Data Lake v1 FAQ
Note
This documentation is for Data Lake v1. For current documentation, visit the main Data Lake documentation
How many total objects can be enabled for Data Lake?
You can enable up to 100 objects for a single org.
How many objects should be enabled at the same time?
You should add all required objects to the enabled objects
list; this ensures objects are pushed to Data Lake as efficiently as possible.
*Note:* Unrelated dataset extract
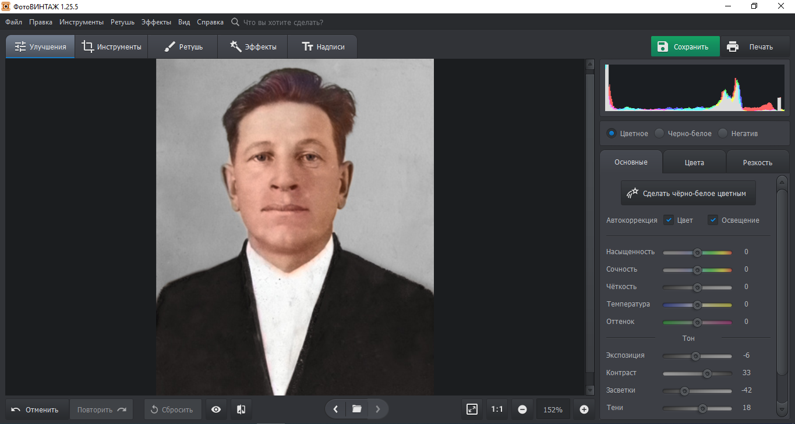Toggle the Освещение autocorrection checkbox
GRAX continuously writes files for each object as capacity becomes available.
How is the Data Lake data organized?
The format for the folders looks like this: parquet/org=1234/object=myObject/day=nn/hour=nn
. New folders are be added in your storage bucket for each version/modification based on the date/time that the object/version was backed up, following the same format, always based on UTC time.
Why are some hourly folders missing?
Folders are only created for hours that contained data updates/changes; if there are no updates to an object in any given hour, no folders or files are created for that hour.
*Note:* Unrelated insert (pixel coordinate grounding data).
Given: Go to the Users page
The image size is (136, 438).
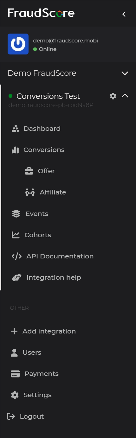Looking at the screenshot, I should pyautogui.click(x=26, y=352).
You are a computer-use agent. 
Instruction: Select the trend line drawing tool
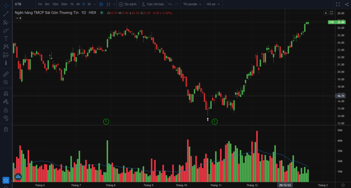click(x=6, y=14)
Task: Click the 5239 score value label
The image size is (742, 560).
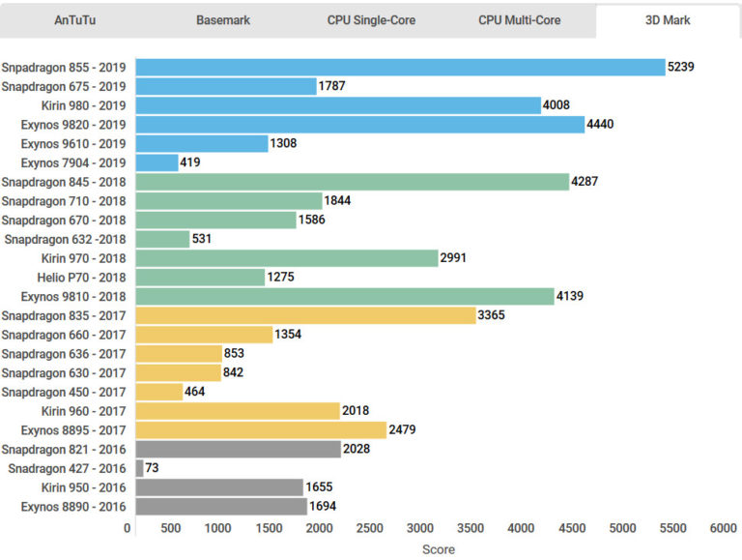Action: click(x=681, y=67)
What is the estimated size of parquet files that are written?
The size varies based on the amount of and size of the data, but users should expect a range of 10MB-40MB per folder/file.
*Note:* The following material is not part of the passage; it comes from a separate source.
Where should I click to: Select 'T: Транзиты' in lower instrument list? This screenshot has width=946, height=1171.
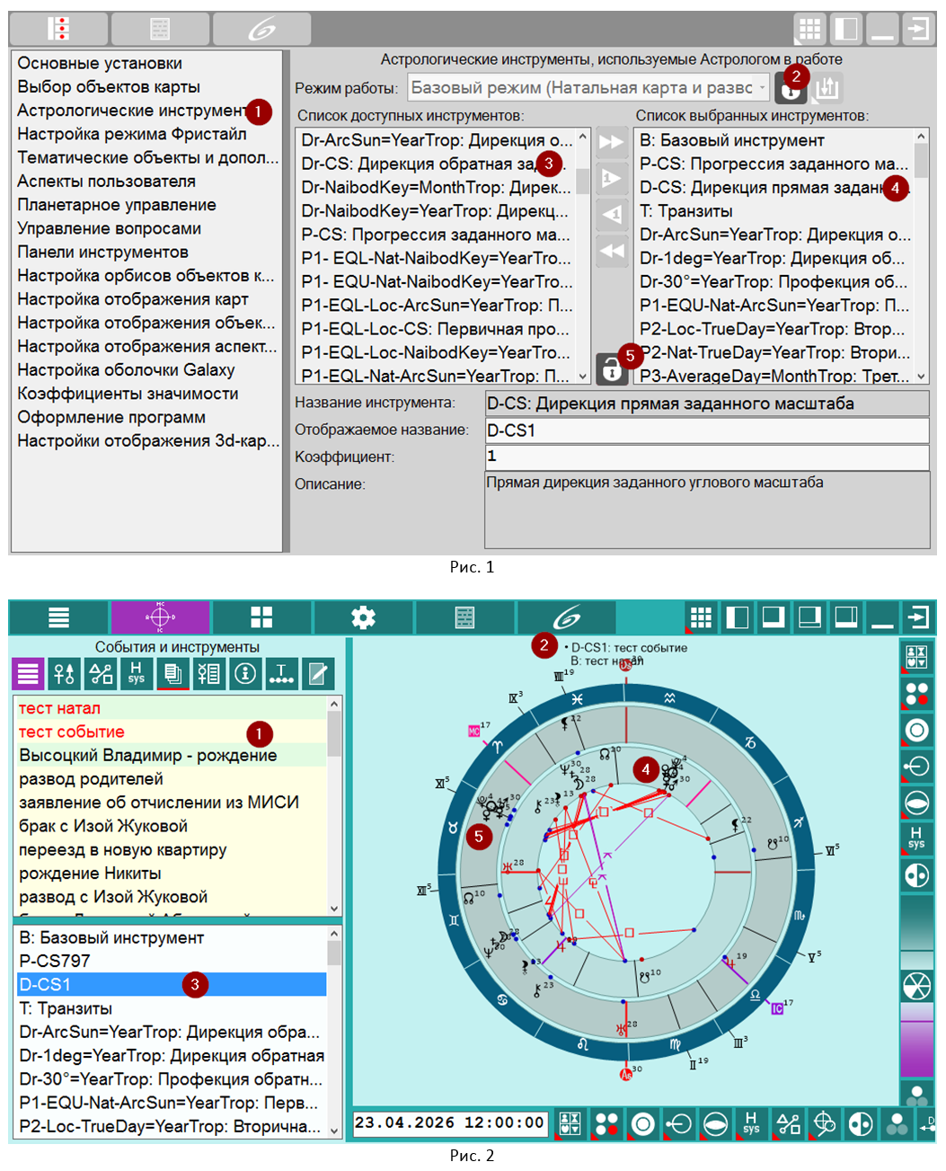click(x=66, y=1008)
Why does the record count for an object in Data Lake not match the record count shown in Auto Backup?
For backup, the numbers are split up into "records" and "versions." For Data Lake, the number of records and versions is combined in the “total records written” number. Please keep in mind that there might also be a small discrepancy between the totals if an object is still catching up in Data Lake. Additionally, if you had records backed up via Legacy Backup, those numbers are not included in the Auto Backup totals but are shown in the Data Lake numbers.
How do I rewrite an object in Data Lake if new attributes have been added or field permissions have been updated?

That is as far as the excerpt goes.